Previously in `2_fullyconnected.ipynb`, you trained a logistic regression and a neural network model.

The goal of this assignment is to explore regularization techniques.

In [1]:
# These are all the modules we'll be using later. Make sure you can import them
# before proceeding further.
import numpy as np
import tensorflow as tf
from six.moves import cPickle as pickle

First reload the data we generated in _notmist.ipynb_.

In [2]:
pickle_file = 'notMNIST_sanitized.pickle'

with open(pickle_file, 'rb') as f:
    save = pickle.load(f)
    train_dataset = save['train_dataset']
    train_labels = save['train_labels']
    valid_dataset = save['valid_dataset']
    valid_labels = save['valid_labels']
    test_dataset = save['test_dataset']
    test_labels = save['test_labels']
    del save  # hint to help gc free up memory
    print('Training set', train_dataset.shape, train_labels.shape)
    print('Validation set', valid_dataset.shape, valid_labels.shape)
    print('Test set', test_dataset.shape, test_labels.shape)

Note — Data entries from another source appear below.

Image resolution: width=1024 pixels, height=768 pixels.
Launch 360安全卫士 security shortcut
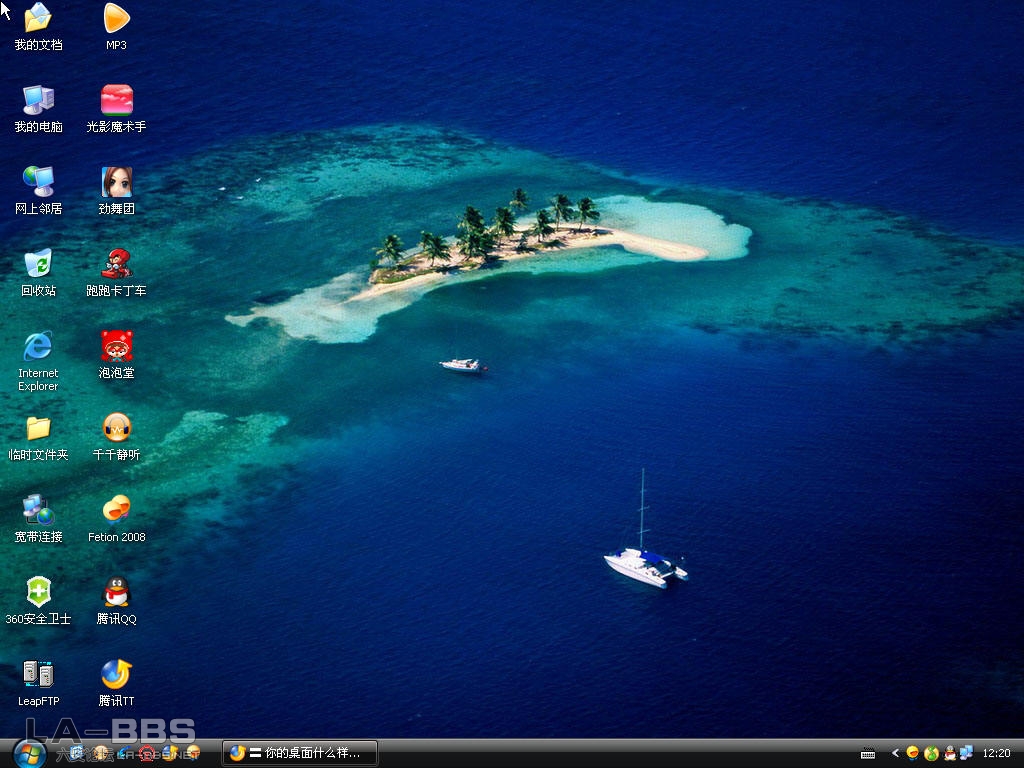38,593
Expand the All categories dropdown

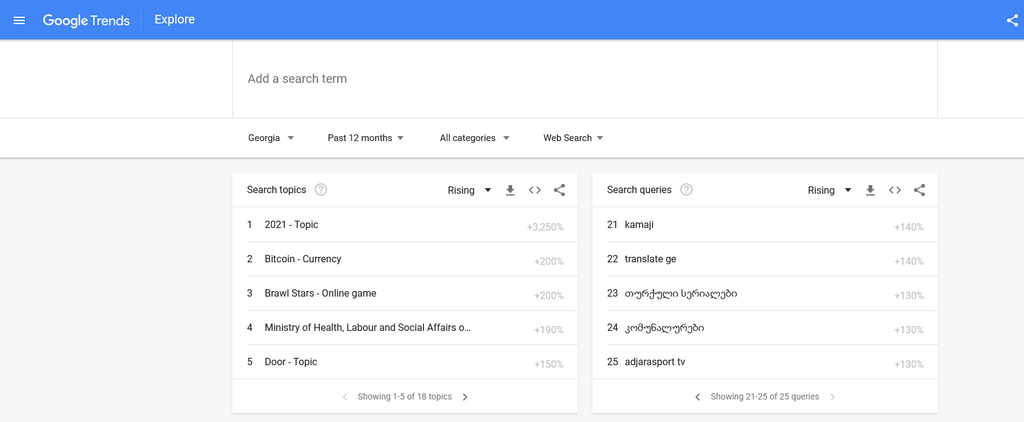(475, 138)
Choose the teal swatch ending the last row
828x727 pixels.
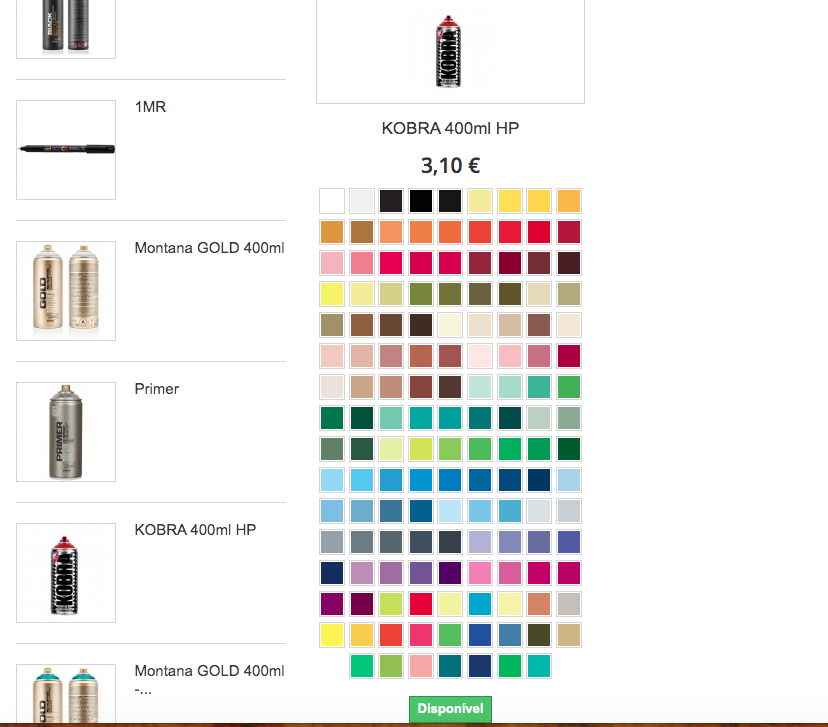pos(539,666)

('Training set', (200000, 28, 28), (200000,))
('Validation set', (9633, 28, 28), (9633,))
('Test set', (9604, 28, 28), (9604,))


Reformat into a shape that's more adapted to the models we're going to train:
- data as a flat matrix,
- labels as float 1-hot encodings.

In [3]:
image_size = 28
num_labels = 10

def reformat(dataset, labels):
    dataset = dataset.reshape((-1, image_size * image_size)).astype(np.float32)
    # Map 2 to [0.0, 1.0, 0.0 ...], 3 to [0.0, 0.0, 1.0 ...]
    labels = (np.arange(num_labels) == labels[:,None]).astype(np.float32)
    return dataset, labels

train_dataset, train_labels = reformat(train_dataset, train_labels)
valid_dataset, valid_labels = reformat(valid_dataset, valid_labels)
test_dataset, test_labels = reformat(test_dataset, test_labels)
print('Training set', train_dataset.shape, train_labels.shape)
print('Validation set', valid_dataset.shape, valid_labels.shape)
print('Test set', test_dataset.shape, test_labels.shape)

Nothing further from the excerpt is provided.